Puis, j’ai rencontré quelqu’un, qui lui-même n’avait pas d’enfants. On a fini par vivre tous ensemble. Il passait d’une vie de célibataire à une vie de famille avec deux monstres âgés de moins de six ans qui avaient tous les droits, qui jetaient leur assiette par terre s’ils n’aimaient pas, qui mangeaient tout et n’importe quoi, qui piquaient des crises terribles, qui refusaient de dormir dans leur lit, qui sautaient dans l’appartement à toute heure. Qui cassaient à peu près tout ce qui leur passait sous la main (son ordinateur, son casque Bluetooth, sa PlayStation, les placards du buffet et j’en passe).
À ce moment-là, on a failli se séparer. Il y a eu un électrochoc. Au cours d’une dispute je lui ai dit que “l’éducation, ça ne doit pas marcher” phrase récurrente dans le dogme qui permet de dire à un parent qui n’en peux plus du comportement de ses enfants que c’est une fois de plus de sa faute, qu’il ne comprend rien, que l’éducation n’a pas de résultats à avoir. Suite à ça, il m’a balancé “Tu sers à quoi alors? Si ça ne doit pas marcher, tu sers à quoi? Pourquoi tu es leur mère?” Ce soir-là il a dormi au salon.
On a décidé de se donner une chance. On a discuté des règles à appliquer à deux avant d’en parler aux enfants. On a appliqué une tolérance zéro, accompagnée de câlins, d’explications, mais un non était un non. On est passé à travers des crises affreuses. On a tenu bon. J’avais le soutien dont j’avais besoin, le relais nécessaire. Peu à peu, ils ont intégré les règles. Lorsque les situations dégénèrent, maintenant j’ai franchi un grand interdit de cette éducation bienveillante/positive/respectueuse. Je punis. Je les envoie réfléchir dans leur chambre. Je prive d’écrans si les limites sont plus que dépassées. Et je ne culpabilise plus de cela.
Parce que ça a un sens. Parce que finalement dans leur chambre ils jouent le temps de se calmer. Lorsque je prive d’écrans pas plus d’une journée, ils remplacent ce temps devant Netflix par des dessins, des puzzles et j’en passe et jouer n’est pas un traumatisme.
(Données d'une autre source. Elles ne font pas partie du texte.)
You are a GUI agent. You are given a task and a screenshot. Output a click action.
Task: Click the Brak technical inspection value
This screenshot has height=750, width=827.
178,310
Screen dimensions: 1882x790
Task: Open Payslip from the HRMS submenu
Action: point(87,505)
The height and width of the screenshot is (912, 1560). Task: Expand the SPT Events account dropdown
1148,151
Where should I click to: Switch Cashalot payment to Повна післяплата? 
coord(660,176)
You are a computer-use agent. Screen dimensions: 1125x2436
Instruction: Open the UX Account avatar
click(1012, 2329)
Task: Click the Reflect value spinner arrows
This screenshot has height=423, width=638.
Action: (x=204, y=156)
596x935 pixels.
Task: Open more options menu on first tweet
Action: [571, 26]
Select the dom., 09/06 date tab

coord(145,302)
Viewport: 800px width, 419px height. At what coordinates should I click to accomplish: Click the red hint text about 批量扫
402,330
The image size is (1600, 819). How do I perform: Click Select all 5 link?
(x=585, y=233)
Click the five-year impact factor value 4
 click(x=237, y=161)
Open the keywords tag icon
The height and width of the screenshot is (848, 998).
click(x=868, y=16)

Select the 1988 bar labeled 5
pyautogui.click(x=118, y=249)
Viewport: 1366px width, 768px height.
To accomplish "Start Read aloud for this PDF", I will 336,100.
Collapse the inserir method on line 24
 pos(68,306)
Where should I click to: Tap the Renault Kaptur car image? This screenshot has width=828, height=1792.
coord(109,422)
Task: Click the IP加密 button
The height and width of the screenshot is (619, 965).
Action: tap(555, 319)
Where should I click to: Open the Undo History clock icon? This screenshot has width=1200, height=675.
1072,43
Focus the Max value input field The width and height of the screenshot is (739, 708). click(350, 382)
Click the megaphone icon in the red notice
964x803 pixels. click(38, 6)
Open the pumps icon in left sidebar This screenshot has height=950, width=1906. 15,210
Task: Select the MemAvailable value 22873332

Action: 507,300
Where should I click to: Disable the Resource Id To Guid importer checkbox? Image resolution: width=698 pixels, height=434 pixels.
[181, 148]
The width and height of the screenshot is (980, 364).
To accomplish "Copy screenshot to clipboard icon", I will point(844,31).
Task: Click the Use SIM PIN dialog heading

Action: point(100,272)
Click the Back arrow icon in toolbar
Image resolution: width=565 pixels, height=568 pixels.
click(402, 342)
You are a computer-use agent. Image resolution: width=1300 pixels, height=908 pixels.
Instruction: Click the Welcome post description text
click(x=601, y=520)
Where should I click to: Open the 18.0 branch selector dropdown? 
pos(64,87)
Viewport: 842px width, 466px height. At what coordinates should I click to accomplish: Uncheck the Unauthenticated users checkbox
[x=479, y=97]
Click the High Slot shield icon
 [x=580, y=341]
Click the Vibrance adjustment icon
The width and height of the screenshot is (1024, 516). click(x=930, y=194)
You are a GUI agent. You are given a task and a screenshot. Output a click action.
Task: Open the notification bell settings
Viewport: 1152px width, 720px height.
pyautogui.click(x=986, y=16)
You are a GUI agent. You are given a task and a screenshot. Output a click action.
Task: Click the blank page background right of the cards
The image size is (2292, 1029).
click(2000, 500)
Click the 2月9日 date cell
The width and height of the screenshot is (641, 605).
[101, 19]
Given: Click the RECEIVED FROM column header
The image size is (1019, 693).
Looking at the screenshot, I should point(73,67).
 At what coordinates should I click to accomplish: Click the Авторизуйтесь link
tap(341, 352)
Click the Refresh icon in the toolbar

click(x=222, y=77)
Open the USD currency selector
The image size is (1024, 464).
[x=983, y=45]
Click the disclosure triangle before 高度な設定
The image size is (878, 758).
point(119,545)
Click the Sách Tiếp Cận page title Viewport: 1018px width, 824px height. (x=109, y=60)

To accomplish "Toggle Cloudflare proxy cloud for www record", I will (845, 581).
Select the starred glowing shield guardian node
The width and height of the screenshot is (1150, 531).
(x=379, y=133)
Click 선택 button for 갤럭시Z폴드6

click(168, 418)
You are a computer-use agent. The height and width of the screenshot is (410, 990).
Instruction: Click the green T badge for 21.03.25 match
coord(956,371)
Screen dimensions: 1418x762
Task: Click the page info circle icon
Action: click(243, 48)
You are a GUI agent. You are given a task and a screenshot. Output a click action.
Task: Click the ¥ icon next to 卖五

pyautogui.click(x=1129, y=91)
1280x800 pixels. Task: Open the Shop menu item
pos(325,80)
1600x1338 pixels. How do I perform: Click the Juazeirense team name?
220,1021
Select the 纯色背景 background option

Désormais, chez nous, il y a des règles pour les heures de repas, s’ils ont faim, mais que ce n’est pas l’heure ils demandent pour prendre un fruit ou un yaourt. Si on mange dans dix minutes c’est non, si c’est dans une heure c’est OK. Ils vont se coucher à l’heure fixée et s’endorment seuls en quelques minutes après câlins et histoires. Ça ne s’est pas fait du jour au lendemain, mais après un an de remise en question de mon mode d’éducation je peux le dire, je suis désormais moins fatiguée, moins irritable, moins culpabilisée par le moindre de mes actes. Et mes enfants vont mieux, et ça, je ne le tiens même pas de moi, c’est le psy du CMP qui nous suit qui l’a confirmé. Parce que oui, en parallèle à tout ça on a fait appel à de vrais professionnels. Parce qu’en cas de besoins, c’est important d’accepter de se faire suivre par des pros qualifiés (Psy, EJE, Psychomotricien, Educ Spé… la liste est longue).
Ferme lorsque c’est nécessaire, souple lorsque c’est possible
Parce que oui, si respecter son enfant, l’accompagner, l’écouter est une base solide dans l’éducation. Se respecter en tant que personne lorsqu’on est parent l’est tout autant.